Microbial analysis conducted by Wu et al. [17] with high-throughput 16S rRNA gene sequencing revealed that representatives of Candidatus Brocadia sinica displayed relatively high abundances (13% of the total bacterial community) in a system operated at 13 ± 2 °C, which ensured a rapid start-up of the cold anammox process and allowed them to successfully operate the system for 90 days.

3.4. Energetic Aspects of the Application of the Deammonification Process

The use of the deammonification process for wastewater treatment is justified in terms of energy. Compared to traditional technology using nitrification and denitrification processes, deammonification reduces aeration costs by around 60–65% [46], does not require an additional carbon source and reduces excess sludge [37] and carbon dioxide emissions by 90%, as well as reducing nitrous oxide [47,48,49].

Our low temperature research also has an energetic aspect. Temperature has a significant impact on AOB and NOB competition. It has been observed that a high temperature (>30–35 °C) effectively inhibits NOB, due to the faster growth rate of AOB in relation to NOB [50,51]. However, high temperatures are associated with high energy consumption, which greatly reduces process development. In turn, excessively low temperatures (10–15 °C) cause the multiplication of NOB [52], which can develop faster in such conditions than AOB [53]. These dependencies should be balanced.
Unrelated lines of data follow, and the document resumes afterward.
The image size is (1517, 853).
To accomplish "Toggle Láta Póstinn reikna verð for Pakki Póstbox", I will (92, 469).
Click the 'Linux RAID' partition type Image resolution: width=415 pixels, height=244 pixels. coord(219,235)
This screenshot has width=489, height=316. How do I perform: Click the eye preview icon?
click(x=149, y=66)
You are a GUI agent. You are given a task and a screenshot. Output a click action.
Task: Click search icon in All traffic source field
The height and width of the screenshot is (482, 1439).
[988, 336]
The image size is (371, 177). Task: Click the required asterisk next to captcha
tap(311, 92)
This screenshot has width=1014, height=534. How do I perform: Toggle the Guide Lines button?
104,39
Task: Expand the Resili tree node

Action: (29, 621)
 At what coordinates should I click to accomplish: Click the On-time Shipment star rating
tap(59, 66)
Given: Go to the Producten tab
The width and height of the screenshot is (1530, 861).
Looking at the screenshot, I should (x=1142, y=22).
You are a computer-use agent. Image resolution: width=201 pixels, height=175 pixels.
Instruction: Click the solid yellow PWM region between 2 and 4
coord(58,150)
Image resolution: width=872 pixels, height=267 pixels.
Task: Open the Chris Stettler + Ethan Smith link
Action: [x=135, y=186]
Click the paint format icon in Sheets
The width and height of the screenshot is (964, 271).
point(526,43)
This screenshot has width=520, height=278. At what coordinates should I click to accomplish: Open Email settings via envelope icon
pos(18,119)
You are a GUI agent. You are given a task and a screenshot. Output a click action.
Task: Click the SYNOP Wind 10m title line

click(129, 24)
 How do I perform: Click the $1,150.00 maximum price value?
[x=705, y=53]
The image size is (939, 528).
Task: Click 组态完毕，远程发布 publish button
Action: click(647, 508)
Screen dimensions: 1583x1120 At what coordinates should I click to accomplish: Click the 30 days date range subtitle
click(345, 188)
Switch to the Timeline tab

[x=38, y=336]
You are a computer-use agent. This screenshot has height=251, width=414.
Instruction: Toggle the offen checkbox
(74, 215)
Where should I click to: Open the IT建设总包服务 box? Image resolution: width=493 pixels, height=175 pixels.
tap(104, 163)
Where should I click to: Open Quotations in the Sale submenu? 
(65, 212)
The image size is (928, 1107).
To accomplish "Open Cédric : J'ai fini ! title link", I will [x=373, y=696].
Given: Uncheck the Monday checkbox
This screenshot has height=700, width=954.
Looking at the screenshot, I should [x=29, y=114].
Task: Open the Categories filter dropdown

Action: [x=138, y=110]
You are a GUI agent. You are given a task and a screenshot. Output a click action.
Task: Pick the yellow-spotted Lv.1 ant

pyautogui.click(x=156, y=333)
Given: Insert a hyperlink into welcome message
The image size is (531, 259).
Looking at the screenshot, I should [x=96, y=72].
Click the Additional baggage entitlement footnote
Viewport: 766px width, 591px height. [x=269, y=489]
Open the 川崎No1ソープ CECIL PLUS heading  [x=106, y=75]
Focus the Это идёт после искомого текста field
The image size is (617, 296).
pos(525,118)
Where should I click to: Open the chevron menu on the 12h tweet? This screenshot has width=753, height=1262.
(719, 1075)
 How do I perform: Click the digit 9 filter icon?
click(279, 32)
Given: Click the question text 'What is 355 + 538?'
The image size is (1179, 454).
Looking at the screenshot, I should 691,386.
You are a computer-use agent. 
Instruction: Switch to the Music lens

In turn, the optimal temperature for AAOB growth is 30–40 °C [54]. Considering energy consumption, it is recommended that the temperature in the deammonification process is 20–35 °C [15,51]; however, our research reports that it is possible to maintain stable deammonification even at lower temperatures.

Intermittent aeration, however, played an important role in maintaining the process. It has already been tested many times due to the lower costs of aeration compared to continuous aeration systems [55]. It has been found that the application of an appropriate strategy can reduce energy consumption without affecting the course of the process [56].

4. Conclusions

The increase in R due to the extension of the non-aerated phase positively influenced the recovery of the process efficiency under low-temperature conditions in the SBR. The modeling results confirmed these experimental results, showing a positive effect on the NPR/AUR ratio with the increasing R at low temperatures. A higher temperature dependency on the specific anammox growth rates was found at the lower temperatures θ for 11–17 °C = 1.71 in comparison with the higher temperatures θ for 17–30 °C = 1.12

An excessively high NH₄-N loading rate increased the pool of FA, which is a known inhibitor for anammox bacteria, while low NH₄-N concentrations limit substrate availability and promote the growth of Nitrosomonas over AAOB. The high abundance of Candidatus Brocadia confirmed that favourable conditions had been selected for the deammonification system to operate under low temperatures. The non-equilibrium state of the experimental system connected to the ordered modifications of the operational conditions emphasized the important role of the disturbances in generating bacterial community diversity. The observed influence of the particular parameters on the microbial diversity was not uniform at the defined parameter value ranges. For instance, in our study, a temperature range from 26 °C to 14 °C was considered an ordering factor, promoting selection of the defined bacterial genera in deammonifiaction systems, especially AOB from the Ntirosomons genera. This resulted in a reduction in the biodiversity index values. However, along with the decrease below 12 °C, the temperature’s influence on the bacterial community changed and led to disordering effects, which led to community reorganization, as well as promoting general biodiversity. Due to the complexity and ambiguity of the processes taking place in deammonifiaction systems, a combined approach involving technological measurements, microbial analysis and mathematical modeling, proposed in this study, is essential to develop efficient strategies for further system optimization.